Memory

Conversation compression

This page covers the history cascade — one of four context-management mechanisms that keep a long-running conversation inside a model-readable size. The cascade is a four-layer pipeline that runs on every turn to shrink the message buffer while preserving every decision, fact, name, number, and constraint that matters. The layers fire only when the buffer is still over budget after the previous one; cheap layers run first, and a model pass is a last resort. The other three mechanisms — structured replay, working-set trimming, and a whole-history digest — are introduced further down this page.

Updated today

Overview

At a glance
Module
src/lib/skills/memory.ts
Entry point
cascadeCompress(messages, options)
Layers
4, cascading, each only fires if still over budget
Token budget
Scales with the tier in use, not a fixed number
Tool result threshold
1,500 characters
Recent messages kept
10 by default
Summary group size
6 messages
Model compression tier
Allegro

Long conversations break models. Once the buffer exceeds the model's context window the request fails outright; well before that, quality degrades as the model spends attention on stale content. The cascade exists so the chat handler can hand the model a clean, compact buffer on every turn, regardless of how long the underlying conversation has been running.

The order is intentional. The cheapest layer that fixes the problem runs first. If the buffer is bloated by a single huge tool result, layer 1 fixes it without touching anything else. If the buffer is long but mostly recent, layer 2 fixes it by dropping old messages. Only when the conversation is genuinely too rich to keep in full does the cascade reach layer 4 and spend a model call to write a structured summary.

Four mechanisms, not one

The history cascade documented on this page is one of four context-management mechanisms running today. They attack different shapes of the same problem.

MechanismWhat it doesWhen it runs
History cascade (this page)Progressively trims and summarizes older turns, cheapest step first, with a model pass only as a last resort. Recent, explicit instructions are always kept verbatim.On a turn, only as needed
Structured replayAn append-only, faithful reconstruction of exactly what happened in a conversation, including tool calls and their results, with the stable parts of the prompt kept byte-identical turn to turn so repeated context is cheap to reprocess.Not on for every conversation type
Working-set trimmingKeeps the most recent chunk of tool output in full detail and distills everything older into a one-line outcome. The detail is recoverable — the model can re-fetch it if it actually needs it again.Automatically, every tool round
Whole-history digestA hard ceiling backstop: if a conversation still risks overflowing, the oldest middle portion collapses to one line per turn while the very first and most recent turns stay verbatim.Only when a conversation risks overflow; also powers the manual "compact this conversation" action
Note
These four mechanisms are complementary, not competing implementations of the same idea — a given turn can be shaped by more than one of them. The sections below go deep on the history cascade first, since it's the one that runs on the widest range of conversations, then introduce the other three in the same functional terms used here.

Why a cascade

One pipeline, four stages, picked to attack different causes of bloat.

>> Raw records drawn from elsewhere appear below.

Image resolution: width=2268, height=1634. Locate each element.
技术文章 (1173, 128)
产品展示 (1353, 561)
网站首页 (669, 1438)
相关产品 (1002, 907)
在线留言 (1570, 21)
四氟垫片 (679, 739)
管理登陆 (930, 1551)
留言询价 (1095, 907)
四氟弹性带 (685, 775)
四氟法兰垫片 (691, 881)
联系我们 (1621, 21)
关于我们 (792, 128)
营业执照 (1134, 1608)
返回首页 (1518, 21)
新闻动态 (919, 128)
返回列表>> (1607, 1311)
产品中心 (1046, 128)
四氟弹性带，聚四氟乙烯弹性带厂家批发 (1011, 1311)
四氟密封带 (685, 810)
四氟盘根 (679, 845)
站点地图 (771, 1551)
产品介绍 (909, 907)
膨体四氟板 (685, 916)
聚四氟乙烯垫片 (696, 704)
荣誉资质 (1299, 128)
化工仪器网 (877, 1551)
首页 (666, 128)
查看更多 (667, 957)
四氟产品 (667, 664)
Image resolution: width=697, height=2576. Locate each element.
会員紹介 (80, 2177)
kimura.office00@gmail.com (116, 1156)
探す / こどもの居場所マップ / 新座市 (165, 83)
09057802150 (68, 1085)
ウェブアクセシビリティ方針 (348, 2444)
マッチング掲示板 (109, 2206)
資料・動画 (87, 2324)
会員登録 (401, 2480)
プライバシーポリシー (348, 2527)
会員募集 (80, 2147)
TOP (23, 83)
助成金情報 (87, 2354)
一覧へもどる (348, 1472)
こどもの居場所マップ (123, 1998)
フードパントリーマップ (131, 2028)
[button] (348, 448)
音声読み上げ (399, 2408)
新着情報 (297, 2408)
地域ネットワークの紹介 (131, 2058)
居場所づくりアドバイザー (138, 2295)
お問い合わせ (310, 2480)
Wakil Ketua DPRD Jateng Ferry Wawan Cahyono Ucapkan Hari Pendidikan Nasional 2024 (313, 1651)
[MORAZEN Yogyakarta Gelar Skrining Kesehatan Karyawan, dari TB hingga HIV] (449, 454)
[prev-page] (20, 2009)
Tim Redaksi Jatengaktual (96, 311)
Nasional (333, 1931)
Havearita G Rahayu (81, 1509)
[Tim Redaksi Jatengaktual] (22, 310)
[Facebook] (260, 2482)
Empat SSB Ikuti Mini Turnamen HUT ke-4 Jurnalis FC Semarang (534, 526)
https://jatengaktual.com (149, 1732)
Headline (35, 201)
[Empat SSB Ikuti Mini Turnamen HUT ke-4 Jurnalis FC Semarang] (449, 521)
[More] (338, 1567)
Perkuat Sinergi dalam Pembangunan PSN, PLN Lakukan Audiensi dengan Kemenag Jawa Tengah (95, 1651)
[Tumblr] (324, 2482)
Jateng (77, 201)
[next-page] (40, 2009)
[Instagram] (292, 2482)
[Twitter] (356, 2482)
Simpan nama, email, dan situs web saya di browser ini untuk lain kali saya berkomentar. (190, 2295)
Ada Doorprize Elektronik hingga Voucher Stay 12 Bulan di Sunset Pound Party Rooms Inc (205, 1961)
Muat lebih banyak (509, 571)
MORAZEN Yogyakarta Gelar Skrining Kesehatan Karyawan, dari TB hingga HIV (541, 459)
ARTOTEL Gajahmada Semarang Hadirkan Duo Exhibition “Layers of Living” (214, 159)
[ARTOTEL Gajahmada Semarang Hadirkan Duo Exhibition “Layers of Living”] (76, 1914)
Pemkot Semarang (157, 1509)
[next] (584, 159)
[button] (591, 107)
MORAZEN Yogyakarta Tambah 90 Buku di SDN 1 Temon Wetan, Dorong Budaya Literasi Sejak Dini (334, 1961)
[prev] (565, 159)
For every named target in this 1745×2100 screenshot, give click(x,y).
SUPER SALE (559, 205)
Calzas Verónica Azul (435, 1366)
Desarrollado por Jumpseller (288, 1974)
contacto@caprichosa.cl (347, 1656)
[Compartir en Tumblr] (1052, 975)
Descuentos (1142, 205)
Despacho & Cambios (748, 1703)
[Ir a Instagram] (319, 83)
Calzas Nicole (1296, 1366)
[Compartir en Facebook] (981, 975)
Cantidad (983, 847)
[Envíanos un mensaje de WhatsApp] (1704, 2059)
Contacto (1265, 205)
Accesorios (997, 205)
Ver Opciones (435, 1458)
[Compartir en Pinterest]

Cause of bloatLayer that fixes itCost
A single tool result returned tens of thousands of charactersLayer 1, truncate by lengthA handful of substring slices
The conversation is 100 turns long but each turn is smallLayer 2, drop the oldestArray splice
A genuinely long thread with no obvious trim victimsLayer 3, rule-based groupsString concatenation, no model call
A long thread where every message carries decisions worth preservingLayer 4, model compressionOne model request, capped at 15 seconds
Note
Each layer is idempotent. Running the cascade twice on the same buffer is safe; a layer that already trimmed everything it could is a no-op on the second pass.

Entry point

One async function. Four options. Four return values.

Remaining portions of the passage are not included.